I think writing their own physics engine might be wrong way to go here. I understand that Bullet leaves a lot to be desired, but my instinct is that the complexity from their own engine will leave a lot of edge case bugs that need to be ironed out over time, and that games using their own physics engine will suffer from a lot more quirks in the meantime.
A few years ago, as someone who has worked on physics engines for robotics simulations, I would have agreed with you. But now a lot of people are doing greenfield physics engines for games and having it work out pretty well. There's a ton of established academic and conference literature in the area now and it's not nearly as scary as it used to be.
For example, Horizon: Forbidden West uses a custom physics engine that started out as one of the core dev's fun side projects: https://github.com/jrouwe/JoltPhysics
Physics engines (at least game quality physics engines) are starting to drift in to "solved problem" territory and there's enough literature now that you can get something reasonable going yourself after doing some weekend reading.
Edit to add: Godot has had its own engine available for a long time, so it's not a totally new effort. It's a heavy refactor and a large improvement but the bones for this were laid years ago so some of that technical debt you're describing has already been paid down.
I've briefly looked into physics engines and they seem to require a lot of trade-offs. If a rock meets a hard place, what should happen? Gamers have seen the hilarity that can ensue. Designing your own engine allows you to make those trade-offs with the end goal in mind. You can do things like set global force or speed limits, because you know your game's design and the appropriate limits.
Lots of simulators for robotics use ODE or Bullet, actually, and they're quite good for lots of things that you might want to simulate. But there are some people who would argue that they aren't the best for it, especially for simulating legged locomotion, because of the way physical constraints such as joint limits are enforced (via Lagrange multipliers). A popular alternative formulation is Featherstone's Method[1], which is becoming more widely available and goes by other names sometimes; for example, Rust's `rapier` physics engine refers to this type of dynamics model as "reduced coordinates" (they don't yet support it, but it's on their roadmap). Featherstone's method is becoming more popular but it's still not widely used in a lot of physics engines because most physics engines are targeting games and Featherstone's doesn't always have the best performance characteristics, instead favoring physical fidelity. Bullet can run using Featherstone's Method, by the way. One of the few FOSS engines I know of that supports it out of the box.
Additionally, there are people in robotics who like to say that simulators are like lightsabers, you haven't become a true Jedi until you've built your own, so there's a lot of home grown physics simulators in robotics.
One of the benefits of 4.0 is also the modularity of it with GDExtension. The major parts of the engine (including the physics) can be swapped with replacements without the need to recompile the entire engine. I'd usually say that is a long shot for community run projects, but even Bevy engine has community made extensions for separate physics engines.

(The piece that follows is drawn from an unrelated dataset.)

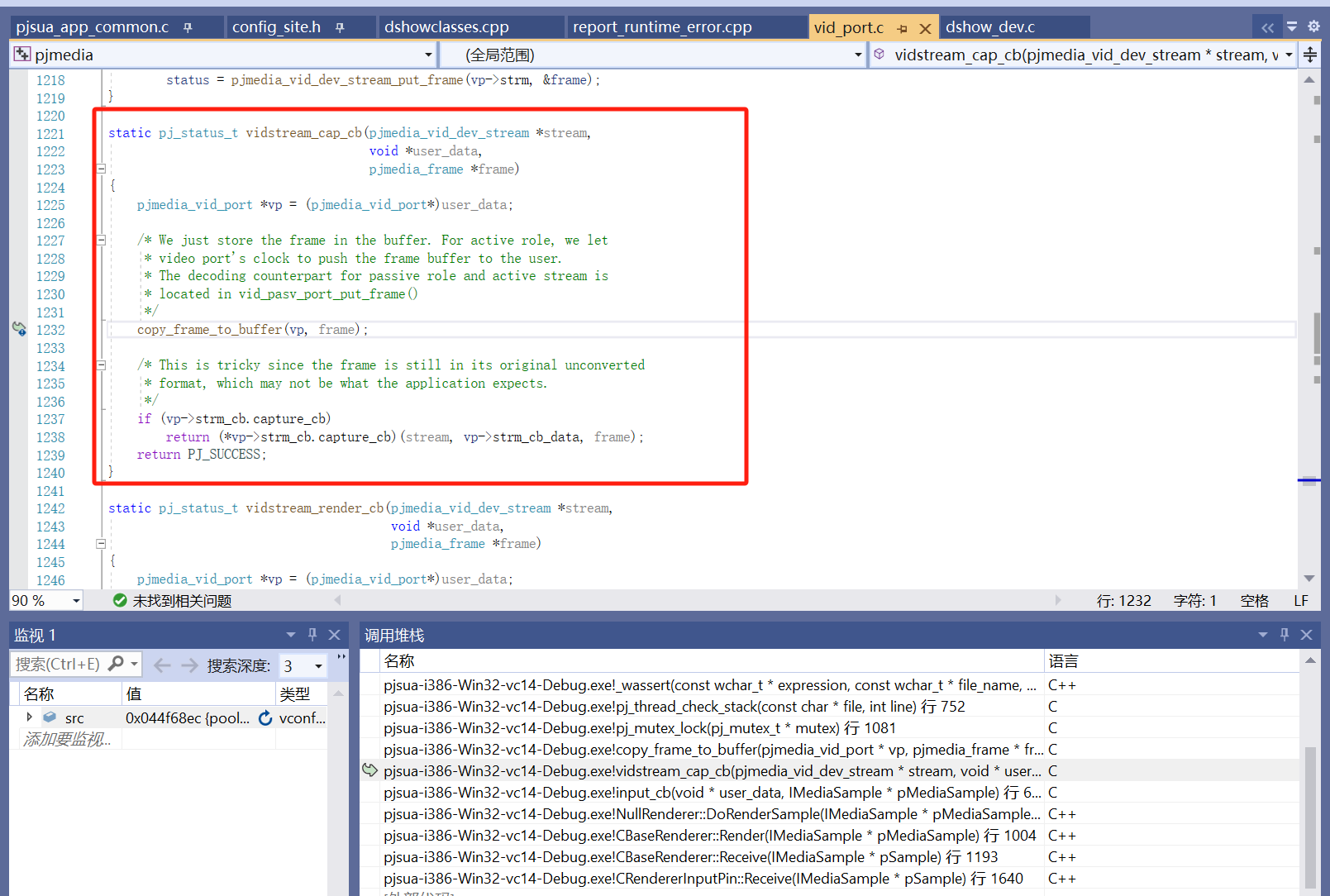
Task: Open the document tab settings gear
Action: (1313, 26)
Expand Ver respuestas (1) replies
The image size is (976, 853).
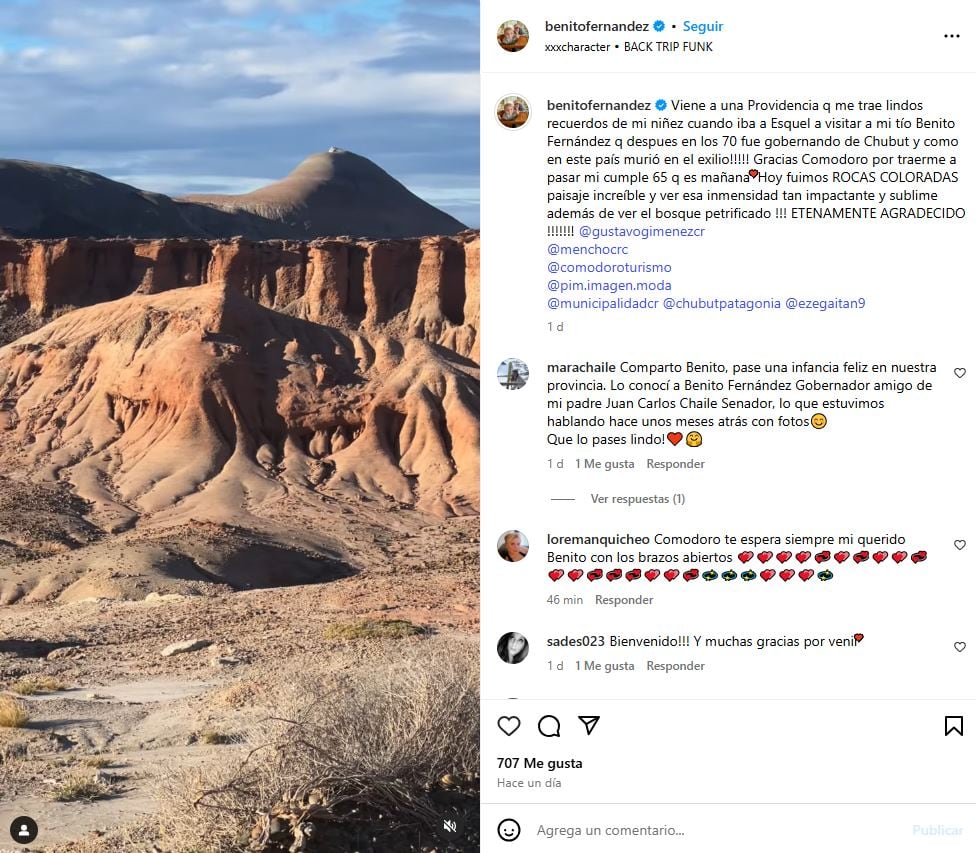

Forgetting about extensions, though, I see your point and almost agree, but Godot has shown that they will put in the work to improve their project, even if that means removing features like they did with visual scripting. Their physics engine will definitely be rough at first, but based on their past work, I believe they are willing and able to maintain it.
I reckon they're thinking long term here though, if they don't change it now then likely the only time they could change it is when a theoretical Godot 5.0 comes out in who knows how many years.
It sounds like it's got bugs that need fixing either way, so at least for their own engine they're not reliant on anyone else to get those fixes out (or have to use hacky workarounds as would most likely be the actual fix).
From everything I heard the existing physics engine was already buggy/hard to work with, which is harder to fix because either they had to fork it and then maintain compat themselves or ensure all their changes got accepted upstream. At some point it can easily make sense to just go your own way, and I can't fault them for deciding to do so.